═══ TRECHO DO DOCUMENTO ═══
Procurado por GZH, o Ministério da Saúde se manifestou por meio de nota. A pasta informa que "os contratos vigentes do programa anterior não serão cancelados ou suspensos. A finalidade do Médicos pelo Brasil é prover profissionais médicos em locais de difícil provimento ou de alta vulnerabilidade".
Os novos chamamentos devem ocorrer à medida que vão terminando os contratos do Mais Médicos. O governo não se manifestou sobre eventuais queixas envolvendo a transição entre os programas ou reduções pontuais de vagas.
"É o pior momento nos últimos anos"
A escassez de médicos resulta em prejuízos ao atendimento à população em cidades do Interior e exige que as prefeituras saiam em busca de profissionais por conta própria, muitas vezes por meio de contratos emergenciais, para que a carência de pessoal não feche os postos.
Trindade do Sul, onde vivem 5,7 mil pessoas no norte gaúcho, conta com três médicos, mas o contrato de um deles, assinado por meio do Mais Médicos, vence em setembro. O município não tem garantia, até o momento, de que receberá reposição. Além disso, já existem duas vagas em aberto, mas a prefeitura encontra dificuldades para encontrar interessados.
— Em vez de receber, perdemos uma médica que foi selecionada pelo novo programa do governo e foi trabalhar em outra cidade. Com esse déficit, não conseguimos atender plenamente a nossa demanda — afirma a coordenadora de Saúde da prefeitura, Luciane Chagas.
Os buracos na escala dificultam a realização de visitas às casas de pacientes, aumentam a fila na unidade de saúde, exigindo a aplicação de critérios de prioridade para atendimento, e demandam medidas temporárias, como a renovação do receituário médico uma vez sem o comparecimento do doente ao posto.
— Esse é o pior momento que enfrentamos nos últimos anos — acrescenta Luciane.
As contratações emergenciais são um dos principais recursos utilizados pelos municípios para evitar problemas ainda maiores. Em Santo Cristo, no Noroeste, havia um profissional concursado — dois do Mais Médicos e duas contratações emergenciais —, mas um dos profissionais vinculados ao programa federal encerrou o período de trabalho neste mês, e contrato do segundo termina no ano que vem.
═══ REGISTROS DE DADOS ═══
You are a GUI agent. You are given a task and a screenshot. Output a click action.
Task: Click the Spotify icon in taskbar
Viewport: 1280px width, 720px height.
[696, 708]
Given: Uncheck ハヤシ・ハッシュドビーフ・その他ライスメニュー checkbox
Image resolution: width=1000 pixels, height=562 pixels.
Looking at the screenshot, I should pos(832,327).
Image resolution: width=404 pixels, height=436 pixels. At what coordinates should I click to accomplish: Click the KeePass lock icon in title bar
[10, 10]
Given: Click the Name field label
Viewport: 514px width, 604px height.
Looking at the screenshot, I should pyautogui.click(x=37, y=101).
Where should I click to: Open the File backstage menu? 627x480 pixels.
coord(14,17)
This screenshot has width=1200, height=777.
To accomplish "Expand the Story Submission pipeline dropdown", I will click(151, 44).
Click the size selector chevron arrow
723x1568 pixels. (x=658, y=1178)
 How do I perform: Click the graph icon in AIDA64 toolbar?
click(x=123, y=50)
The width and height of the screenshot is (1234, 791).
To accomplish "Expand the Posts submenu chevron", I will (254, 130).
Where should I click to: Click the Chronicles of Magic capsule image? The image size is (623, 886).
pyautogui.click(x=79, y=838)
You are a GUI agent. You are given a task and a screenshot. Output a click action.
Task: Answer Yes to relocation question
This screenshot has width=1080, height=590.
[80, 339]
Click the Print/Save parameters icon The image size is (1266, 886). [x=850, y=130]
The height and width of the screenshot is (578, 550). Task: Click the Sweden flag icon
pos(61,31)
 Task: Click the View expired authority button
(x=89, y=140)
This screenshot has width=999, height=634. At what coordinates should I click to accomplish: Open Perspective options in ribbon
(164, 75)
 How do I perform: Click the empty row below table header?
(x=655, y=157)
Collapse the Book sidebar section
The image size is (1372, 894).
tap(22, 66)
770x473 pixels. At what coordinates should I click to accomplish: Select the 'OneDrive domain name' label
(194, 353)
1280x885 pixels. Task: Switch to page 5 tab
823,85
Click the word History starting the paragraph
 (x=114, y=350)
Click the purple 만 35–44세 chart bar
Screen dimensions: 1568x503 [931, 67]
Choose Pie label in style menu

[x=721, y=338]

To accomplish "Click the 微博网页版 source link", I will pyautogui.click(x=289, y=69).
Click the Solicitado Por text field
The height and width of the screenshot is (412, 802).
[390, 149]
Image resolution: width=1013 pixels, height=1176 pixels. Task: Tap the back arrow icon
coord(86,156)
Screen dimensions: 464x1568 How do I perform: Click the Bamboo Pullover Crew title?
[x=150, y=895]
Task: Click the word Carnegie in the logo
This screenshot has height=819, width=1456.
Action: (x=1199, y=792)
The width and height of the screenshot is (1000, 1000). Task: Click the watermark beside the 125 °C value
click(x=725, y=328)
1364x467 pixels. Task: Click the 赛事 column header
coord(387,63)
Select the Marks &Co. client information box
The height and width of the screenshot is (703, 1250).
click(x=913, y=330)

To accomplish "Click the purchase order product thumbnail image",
═══
## INSTRUÇÕES
1. Responda às perguntas abaixo com base no texto sobre a escassez de médicos.
(a) Segundo a nota do Ministério da Saúde, qual é a finalidade do Médicos pelo Brasil?
(b) Quantas pessoas vivem em Trindade do Sul?
(c) Que cargo Luciane Chagas ocupa na prefeitura?
2. Devolva sem alterações o trecho do texto sobre a escassez de médicos que começa em "Procurado por GZH, o" e termina em "feche os postos.".

## RESPOSTAS POR ITEM
1.
(a) Prover profissionais médicos em locais de difícil provimento ou de alta vulnerabilidade.
(b) 5,7 mil pessoas.
(c) Coordenadora de Saúde.

2.
Procurado por GZH, o Ministério da Saúde se manifestou por meio de nota. A pasta informa que "os contratos vigentes do programa anterior não serão cancelados ou suspensos. A finalidade do Médicos pelo Brasil é prover profissionais médicos em locais de difícil provimento ou de alta vulnerabilidade".
Os novos chamamentos devem ocorrer à medida que vão terminando os contratos do Mais Médicos. O governo não se manifestou sobre eventuais queixas envolvendo a transição entre os programas ou reduções pontuais de vagas.
"É o pior momento nos últimos anos"
A escassez de médicos resulta em prejuízos ao atendimento à população em cidades do Interior e exige que as prefeituras saiam em busca de profissionais por conta própria, muitas vezes por meio de contratos emergenciais, para que a carência de pessoal não feche os postos.